> _Work to complete_
• A. According to the passage about August Lindbergh, in what year was he elected to the Swedish Riksdag of the Estates?
• B. Based on the passage about August Lindbergh, say whether each statement agrees with it. Answer yes or no, and quote the deciding words. (i) He was born in Smedstorp. (ii) He fled to the United States in 1865. (iii) He and Louisa married in 1885.
• C. Carry on the passage about August Lindbergh, picking up after its final sentence.

> _Excerpted text_
↓
Swedish American farmer & politician (1808-1893)

August Lindbergh (12 May 1808 – 14 October 1893) was a Swedish American farmer and politician. He was the father of the U.S. politician Charles August Lindbergh, and the grandfather of aviator Charles Lindbergh.

==Life==
August Lindbergh was born Ola Månsson in Smedstorp, Tomelilla Municipality in Skåne, Sweden. His father, Måns Jönsson, married to Sara Carlsdotter, owned the small farm Gårdslösa and worked as a parish tailor in Smedstorp. Through his marriage to Ingar Jönsdotter, who brought in a substantial dowry, and his own hard work, Månsson became a well-to-do farmer and in 1847 was elected to the Swedish Riksdag of the Estates, representing the farmers' estate. In the Riksdag, he distinguished himself as a brilliant orator (although he most probably had attended only three classes of primary school) and a champion of liberalism, who fought for equal rights for the Jews, for allowing foreigners to hold professorships at Swedish universities, for land reform (proposing to dismember huge estates belonging to the Church of Sweden) and for extending the railway net. He also worked as a bank director. When accused of bribery and embezzlement, Månsson changed his name to August Lindbergh. He left his wife Ingar Jönsdotter and their seven children, and fled to the United States with his mistress (a Stockholm waitress, Lovisa Jansdotter Carlén) and their illegitimate infant son Carl in 1859. Lovisa became Louisa and Carl became Charles August. They settled in Melrose, Minnesota, where August worked as a farmer and a blacksmith. August became a widower in 1864 at the death of his first wife who had remained in Sweden. August and Louisa had six more children born in Minnesota; the couple married in 1885.
↑
[Stored items]
↓
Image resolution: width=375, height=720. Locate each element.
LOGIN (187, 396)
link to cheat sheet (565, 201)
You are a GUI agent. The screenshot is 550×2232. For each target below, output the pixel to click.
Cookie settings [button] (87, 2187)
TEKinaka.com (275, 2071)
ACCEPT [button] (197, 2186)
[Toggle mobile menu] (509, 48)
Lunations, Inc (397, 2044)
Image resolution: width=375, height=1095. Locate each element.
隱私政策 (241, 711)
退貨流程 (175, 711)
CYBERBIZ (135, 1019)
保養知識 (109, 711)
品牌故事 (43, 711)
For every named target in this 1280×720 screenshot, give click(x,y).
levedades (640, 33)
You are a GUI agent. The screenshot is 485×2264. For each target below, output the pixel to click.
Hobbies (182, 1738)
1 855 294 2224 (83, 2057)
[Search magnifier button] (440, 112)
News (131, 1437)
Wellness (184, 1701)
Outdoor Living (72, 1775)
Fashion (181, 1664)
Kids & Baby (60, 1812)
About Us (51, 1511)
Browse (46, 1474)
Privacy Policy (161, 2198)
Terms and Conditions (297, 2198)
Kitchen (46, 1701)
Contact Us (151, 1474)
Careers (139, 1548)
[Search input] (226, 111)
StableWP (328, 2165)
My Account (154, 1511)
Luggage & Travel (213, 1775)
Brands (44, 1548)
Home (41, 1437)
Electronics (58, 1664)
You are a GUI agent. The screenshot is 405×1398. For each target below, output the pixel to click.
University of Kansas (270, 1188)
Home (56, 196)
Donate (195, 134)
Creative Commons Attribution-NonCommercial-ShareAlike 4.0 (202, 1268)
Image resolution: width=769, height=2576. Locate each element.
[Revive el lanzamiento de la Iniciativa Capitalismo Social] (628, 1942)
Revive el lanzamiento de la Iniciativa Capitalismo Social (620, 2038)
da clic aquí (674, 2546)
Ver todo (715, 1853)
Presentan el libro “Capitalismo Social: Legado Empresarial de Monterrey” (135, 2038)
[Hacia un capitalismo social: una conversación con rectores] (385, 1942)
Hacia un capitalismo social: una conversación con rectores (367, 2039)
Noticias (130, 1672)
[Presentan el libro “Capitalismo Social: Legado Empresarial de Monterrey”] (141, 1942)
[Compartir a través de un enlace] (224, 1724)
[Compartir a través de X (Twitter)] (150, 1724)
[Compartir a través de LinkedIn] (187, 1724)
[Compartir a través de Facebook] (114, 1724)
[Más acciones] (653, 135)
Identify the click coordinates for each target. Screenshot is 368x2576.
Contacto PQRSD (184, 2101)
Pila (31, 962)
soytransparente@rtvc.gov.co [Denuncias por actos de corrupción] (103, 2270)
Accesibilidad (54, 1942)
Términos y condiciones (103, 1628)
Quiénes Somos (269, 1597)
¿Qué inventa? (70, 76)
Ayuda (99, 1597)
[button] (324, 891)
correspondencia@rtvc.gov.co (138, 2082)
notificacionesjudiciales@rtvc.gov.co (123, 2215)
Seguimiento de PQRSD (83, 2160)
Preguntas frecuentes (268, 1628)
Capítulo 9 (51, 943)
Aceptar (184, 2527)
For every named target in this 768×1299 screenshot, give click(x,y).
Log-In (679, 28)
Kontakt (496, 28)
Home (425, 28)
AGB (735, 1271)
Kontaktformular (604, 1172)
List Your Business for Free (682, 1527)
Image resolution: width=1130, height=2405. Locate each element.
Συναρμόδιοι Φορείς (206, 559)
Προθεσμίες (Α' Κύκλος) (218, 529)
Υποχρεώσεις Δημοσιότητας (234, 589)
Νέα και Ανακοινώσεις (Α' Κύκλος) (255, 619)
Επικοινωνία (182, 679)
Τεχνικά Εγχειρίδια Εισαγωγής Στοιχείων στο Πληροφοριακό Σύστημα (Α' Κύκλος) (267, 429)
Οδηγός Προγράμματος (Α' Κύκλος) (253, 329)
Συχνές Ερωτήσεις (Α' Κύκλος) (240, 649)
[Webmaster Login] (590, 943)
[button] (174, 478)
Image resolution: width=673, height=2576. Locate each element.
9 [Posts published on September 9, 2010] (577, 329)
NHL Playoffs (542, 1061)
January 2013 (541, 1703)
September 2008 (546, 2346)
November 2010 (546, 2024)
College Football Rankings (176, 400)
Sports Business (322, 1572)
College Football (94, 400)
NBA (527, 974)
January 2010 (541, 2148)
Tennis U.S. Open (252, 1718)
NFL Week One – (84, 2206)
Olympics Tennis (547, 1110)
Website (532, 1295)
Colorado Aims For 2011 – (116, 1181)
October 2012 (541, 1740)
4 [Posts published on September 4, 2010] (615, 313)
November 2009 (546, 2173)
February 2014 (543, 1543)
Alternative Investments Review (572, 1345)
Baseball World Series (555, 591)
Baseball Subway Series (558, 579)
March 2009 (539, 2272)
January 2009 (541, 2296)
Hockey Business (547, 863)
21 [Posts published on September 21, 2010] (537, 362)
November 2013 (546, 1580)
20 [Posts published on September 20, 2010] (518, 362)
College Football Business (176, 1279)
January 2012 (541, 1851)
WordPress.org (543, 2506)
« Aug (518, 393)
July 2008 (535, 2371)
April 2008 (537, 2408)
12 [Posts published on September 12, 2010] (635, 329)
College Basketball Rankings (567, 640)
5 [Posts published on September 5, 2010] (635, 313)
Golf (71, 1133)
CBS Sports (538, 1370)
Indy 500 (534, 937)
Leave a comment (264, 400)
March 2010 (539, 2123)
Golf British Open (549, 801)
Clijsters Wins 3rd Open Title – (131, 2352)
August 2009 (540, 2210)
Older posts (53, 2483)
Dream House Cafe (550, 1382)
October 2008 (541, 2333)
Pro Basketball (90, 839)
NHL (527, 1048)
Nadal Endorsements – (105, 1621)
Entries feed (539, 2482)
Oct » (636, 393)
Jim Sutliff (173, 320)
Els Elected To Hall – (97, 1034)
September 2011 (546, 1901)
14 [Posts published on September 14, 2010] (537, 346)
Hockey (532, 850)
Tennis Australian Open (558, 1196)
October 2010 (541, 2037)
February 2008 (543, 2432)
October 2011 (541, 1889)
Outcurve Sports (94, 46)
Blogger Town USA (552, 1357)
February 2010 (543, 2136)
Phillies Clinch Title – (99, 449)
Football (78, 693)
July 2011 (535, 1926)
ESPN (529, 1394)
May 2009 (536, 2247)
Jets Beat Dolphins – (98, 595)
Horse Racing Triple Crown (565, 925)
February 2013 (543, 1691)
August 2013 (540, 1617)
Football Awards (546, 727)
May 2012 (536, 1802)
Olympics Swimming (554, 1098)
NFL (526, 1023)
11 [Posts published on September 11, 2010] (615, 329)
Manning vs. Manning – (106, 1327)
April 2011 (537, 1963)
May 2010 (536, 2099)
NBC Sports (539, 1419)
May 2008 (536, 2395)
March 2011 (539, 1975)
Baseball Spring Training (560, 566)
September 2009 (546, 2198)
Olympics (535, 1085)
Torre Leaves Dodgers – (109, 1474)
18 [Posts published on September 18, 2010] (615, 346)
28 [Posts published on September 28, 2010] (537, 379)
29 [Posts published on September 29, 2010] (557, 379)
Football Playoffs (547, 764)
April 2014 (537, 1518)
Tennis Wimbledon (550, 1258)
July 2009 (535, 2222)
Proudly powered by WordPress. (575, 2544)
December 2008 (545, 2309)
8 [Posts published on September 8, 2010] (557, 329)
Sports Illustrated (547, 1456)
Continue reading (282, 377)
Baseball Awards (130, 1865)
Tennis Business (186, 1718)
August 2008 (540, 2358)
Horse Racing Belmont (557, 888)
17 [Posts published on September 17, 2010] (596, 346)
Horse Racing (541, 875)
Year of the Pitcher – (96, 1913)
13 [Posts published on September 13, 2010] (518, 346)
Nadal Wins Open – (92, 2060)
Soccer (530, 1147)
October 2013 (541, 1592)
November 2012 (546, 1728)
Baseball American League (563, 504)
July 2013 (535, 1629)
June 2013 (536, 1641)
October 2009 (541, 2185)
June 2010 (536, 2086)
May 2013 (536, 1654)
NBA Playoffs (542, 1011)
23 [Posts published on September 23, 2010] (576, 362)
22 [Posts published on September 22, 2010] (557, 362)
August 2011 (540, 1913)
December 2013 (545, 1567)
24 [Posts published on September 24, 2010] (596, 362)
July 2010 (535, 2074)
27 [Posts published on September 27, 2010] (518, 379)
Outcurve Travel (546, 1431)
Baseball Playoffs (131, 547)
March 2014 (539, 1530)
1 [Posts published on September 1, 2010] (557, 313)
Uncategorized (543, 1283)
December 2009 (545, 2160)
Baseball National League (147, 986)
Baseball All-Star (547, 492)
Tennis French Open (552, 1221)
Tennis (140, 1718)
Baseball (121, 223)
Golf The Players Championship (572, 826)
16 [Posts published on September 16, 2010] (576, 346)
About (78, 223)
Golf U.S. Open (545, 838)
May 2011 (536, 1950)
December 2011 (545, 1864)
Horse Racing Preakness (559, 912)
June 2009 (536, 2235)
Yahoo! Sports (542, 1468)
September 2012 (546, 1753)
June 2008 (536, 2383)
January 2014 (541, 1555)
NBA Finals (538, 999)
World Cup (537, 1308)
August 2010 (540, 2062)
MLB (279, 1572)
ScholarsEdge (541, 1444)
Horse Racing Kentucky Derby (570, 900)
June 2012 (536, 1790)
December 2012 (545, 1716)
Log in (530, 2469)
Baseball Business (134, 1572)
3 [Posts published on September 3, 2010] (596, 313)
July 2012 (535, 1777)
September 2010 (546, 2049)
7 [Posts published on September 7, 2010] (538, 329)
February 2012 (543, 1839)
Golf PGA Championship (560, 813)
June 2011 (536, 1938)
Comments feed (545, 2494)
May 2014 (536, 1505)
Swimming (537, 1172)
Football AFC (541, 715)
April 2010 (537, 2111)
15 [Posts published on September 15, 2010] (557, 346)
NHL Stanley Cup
↑
> _Responses by task_
• A. 1847

• B.
(i) Yes: "born Ola Månsson in Smedstorp"
(ii) No: "fled to the United States with his mistress (a Stockholm waitress, Lovisa Jansdotter Carlén) and their illegitimate infant son Carl in 1859"
(iii) Yes: "the couple married in 1885"

• C.
Two of August Lindbergh's sons by his first marriage, Måns and Per, also changed their surnames to Lindbergh while attending college in Sweden. Around 1862, these two and a third son (August Olsson) emigrated to the United States, answering a request for help from their father who had lost an arm in a sawmill accident in 1861. Per came to live on the family farm in Minnesota, but Måns joined an Illinois unit of the Union Army in the American Civil War following which he returned to Sweden. There, Måns organized a group of about 200 emigrants whom he brought to Sherburne County, Minnesota. Måns then returned to Sweden to stay and died in Lund in 1870.

August Lindbergh became a naturalized citizen of the United States in 1870, joining the Republican Party. He advocated the use of the English language by immigrants. After his naturalization he held several posts in Melrose: he was a postmaster between 1879 and 1887, a village recorder and town clerk between 1888 and 1889. He also acted as a Justice of the Peace.

==Death==
August Lindbergh died in Little Falls, Minnesota. His wife Louisa, thirty years his junior, died on April 22, 1921. They were buried at Oak Hill Cemetery in Melrose together with three of their younger children, who did not live long.